Los drones no son un juguete de vigilancia

Hace algunos días, la Municipalidad de Las Condes puso en operación su sistema de drones de vigilancia. Su propósito sería, según declara la el municipio, evitar el consumo de alcohol y drogas en la vía pública y prevenir el microtráfico.

Se asegura que los operadores de estos artefactos cuentan con la certificación de la Dirección General de Aeronáutica Civil y que el manejo y almacenamiento de las imágenes captadas se regirá por las recomendaciones del Consejo para la Transparencia. Inclusive, se ha dicho, las personas pueden solicitar la eliminación de grabaciones en que aparezcan.

Pero los problemas que generan los drones exceden las garantías que anuncia el Alcalde Lavín.

Es cierto que los Globos de vigilancia ya en funcionamiento finalmente fueron autorizados por la Corte Suprema, pero con importantes condiciones. Sin embargo, estos artefactos tienen características muy diferentes.

Un dron es más dúctil, puede sobrevolar a diferentes alturas, desplazarse de un lugar a otro, cuenta con cámaras y parlantes para transmitir mensajes, además puede efectuar seguimientos.

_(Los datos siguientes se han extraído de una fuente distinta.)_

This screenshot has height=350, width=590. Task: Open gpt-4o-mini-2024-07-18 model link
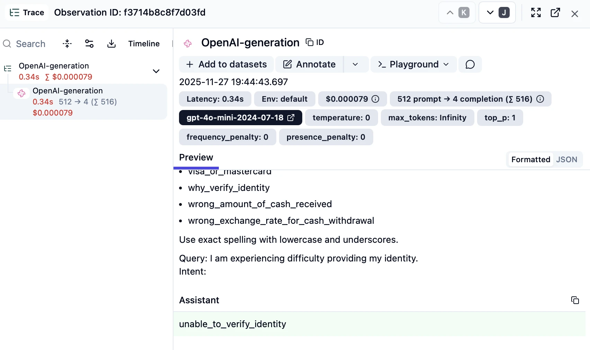point(241,118)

En cierto sentido se parecen a un guardia municipal, pero no lo es. No tiene rostro ni identificación. Por más que uno de sus operadores pueda identificarse al momento de emplearlo en labores de vigilancia. Quien maneja la consola de control sigue en el anonimato para el vigilado. Cuestión peligrosa cuando se dispone de poder. Y vigilar es un poder.

Sostener que la lucha contra la delincuencia es argumento suficiente para justificar la operación de tales aparatos no dista de ser un eslogan sin contenido. Para afectar los derechos establecidos por la Constitución se requieren más que buenas intenciones. Y ocurre que con dispositivos como los drones la intromisión en la vida privada de las personas y la afectación al derecho a la no discriminación arbitraria son más intensas. Más que con los Globos de vigilancia y más que con las cámaras de seguridad, pues estas herramientas cubren sectores, no pueden seleccionar, perseguir e intimidar a sujetos específicos ante una mera sospecha.

Alguien podría contestar a lo anterior con otro eslogan: quien nada hace, nada teme. Empero la respuesta ante esa frase vacua es, porque nada malo hago tengo derecho a no ser vigilado ni seguido, mucho menos por alguien sin rostro.

Por eso los apoyos irrestrictos a cualquier medida de vigilancia necesitan dejar atrás una falacia sobre la privacidad que ha gozado de muy buena salud durante demasiado tiempo. Muchos, académicos especialmente, han sostenido que el derecho a la protección de la privacidad desaparece en los “lugares públicos”, cuestión que dista de ser correcta, pues la rutina de cada uno de nosotros es testigo de que no sólo en nuestros hogares desplegamos conductas que no  deseamos divulgar ni que tengan testigos.

Y de eso se trata contar con un derecho a la protección de la vida privada, de poder aprovecharse de una burbuja de inmunidad respecto de la mirada de terceros, sea donde sea, siempre y cuando no infrinjamos la ley. Y eso, corre peligro con los drones.